A San Donà, il Comune ha lavorato molto con le Associazioni di categoria per preparare le riaperture. “Lunedì sono ripartite circa duecento attività che erano chiuse - spiega il sindaco Andrea Cereser -. Abbiamo lavorato al meglio per questo risultato. Resta il calo generale delle finanze del Comune: meno addizionale Irpef, calo delle entrate da multe, dai parchimetri, dalla pubblicità e dall’Imu. Non credo basteranno i 3 miliardi messi a disposizione con questo decreto”. Nel Comune partiranno in queste settimane  una decina di cantieri pubblici, c’è da realizzare la nuova stazione ferroviaria, quella degli autobus, una nuova scuola. “Altro appuntamento è quello dei Centri estivi, stiamo lavorando in particolare con l’oratorio Don Bosco. Qui però c’è da reinventare tutto, attendiamo le linee guida”.

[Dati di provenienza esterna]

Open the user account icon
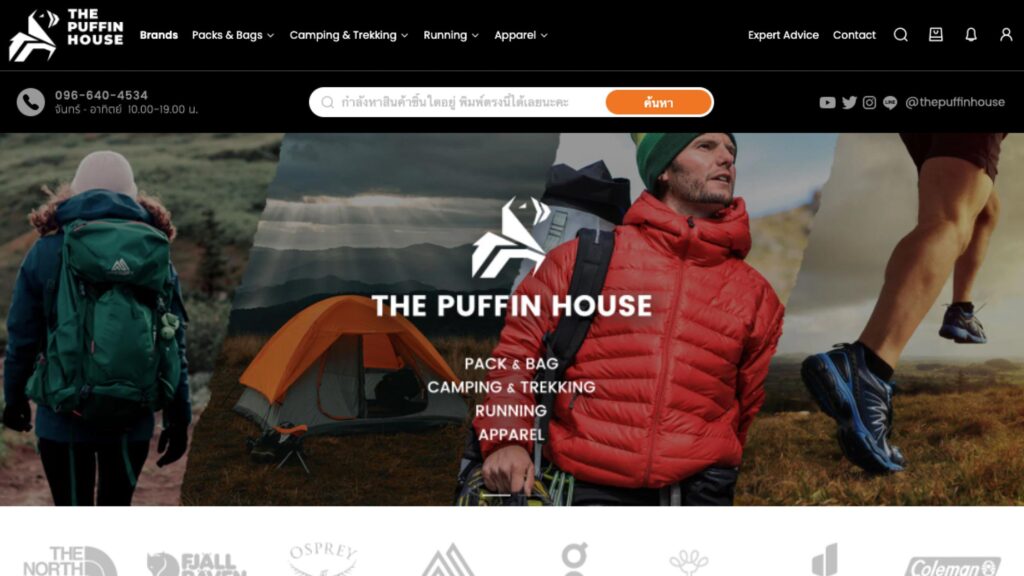 1006,35
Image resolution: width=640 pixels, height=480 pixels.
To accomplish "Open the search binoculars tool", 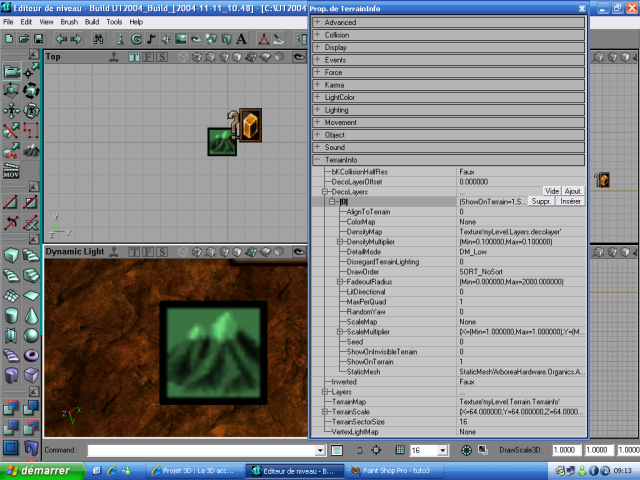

“Già ai primi di maggio - conferma Stefano Giuliato, sindaco di Casale sul Sile, avevo parlato con i commercianti. Ci siamo attivati in anticipo e sabato, quando sono arrivate le linee guida dalla Regione, ho fatto un giro in paese per vedere come si procedeva. Ho visto le colonnine degli igienizzatori, le corsie di entrata e uscita, mi pare che ci sia il rispetto delle norme e della salute di tutti”. Il Comune ha rimpolpato il fondo per le famiglie e ha già erogato 40mila euro sui 69 previsti. “Credo che questi 3 miliardi siano solo il primo passo: abbiamo indossato il paracadute, ora bisogna aprirlo”. A Casale per i Centri estivi si lavora incontrando le associazioni e le parrocchie, si attendono solo le linee guida.

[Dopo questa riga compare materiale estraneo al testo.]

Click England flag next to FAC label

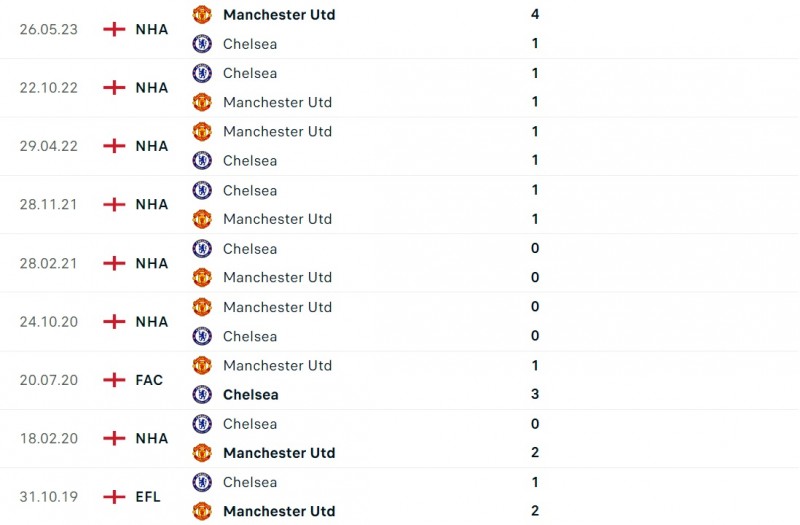pyautogui.click(x=115, y=380)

Video conferenza tra la sindaca Pieranna Zottarelli e i commercianti per capire come ripartire a Roncade. “Li ho trovati molto proiettati sulla riapertura in sicurezza. I nostri uffici hanno collaborato al massimo per individuare spazi pubblici all’aperto disponibili per i commercianti”. Per l’infanzia sono stati stanziati 50 mila euro, ma si spera di arrivare a 300mila euro. Il pacchetto famiglia è stato rafforzato con  20mila euro per i nidi integrati. Roncade procederà infine al bando per i prossimi Centri estivi. Per gli imprenditori grazie ad accordi con il sistema “Confidi”, a imprenditori e artigiani sono garantiti prestiti a tasso agevolato.

Il sindaco di Martellago, Andrea Saccarola, promette che sarà assegnato plateatico per servizio all’aperto agli esercizi che ne sono privi. “Se lo stato pagherà il plateatico da gennaio a giugno noi, come Comune, pagheremo da luglio a dicembre. Nel nostro abbiamo introdotto i buoni shopping: il cittadino di Martellago che spende 10 euro in un negozio del Comune, ne avrà altri 20 da spendere in quel negozio e rimborsati dal Comune”. Altre sovvenzioni sono state assegnate: 100 euro per chi compra un computer, 40mila euro saranno utilizzati per il rafforzamento della rete in fibra ottica. “Per i Centri estivi abbiamo chiesto alle società sportive di organizzarli e il Comune, dal canto suo, restituirà la quota pagata per l’affitto della palestre e dei campi sportivi comunali”.

Dal Padovano Antonella Zoggia, sindaca di Trebaseleghe, denuncia il disagio e la sofferenza dei commercianti. “In questa fase stiamo cercando di capire dove si creeranno le emergenze, vogliamo essere pronti a supportare i bisogni futuri. Stiamo valutando cosa fa il Governo e poi intervenire, per non sovrapporre le azioni e lasciar fuori dei cittadini bisognosi”. Per quanto riguarda i contributi dello Stato ai Comuni, “temo che non arriverà proprio un bel niente. Anche per i Centri estivi e le scuola paritarie dobbiamo pensare a un sostegno, vogliamo però coordinarci con le altre istituzioni”.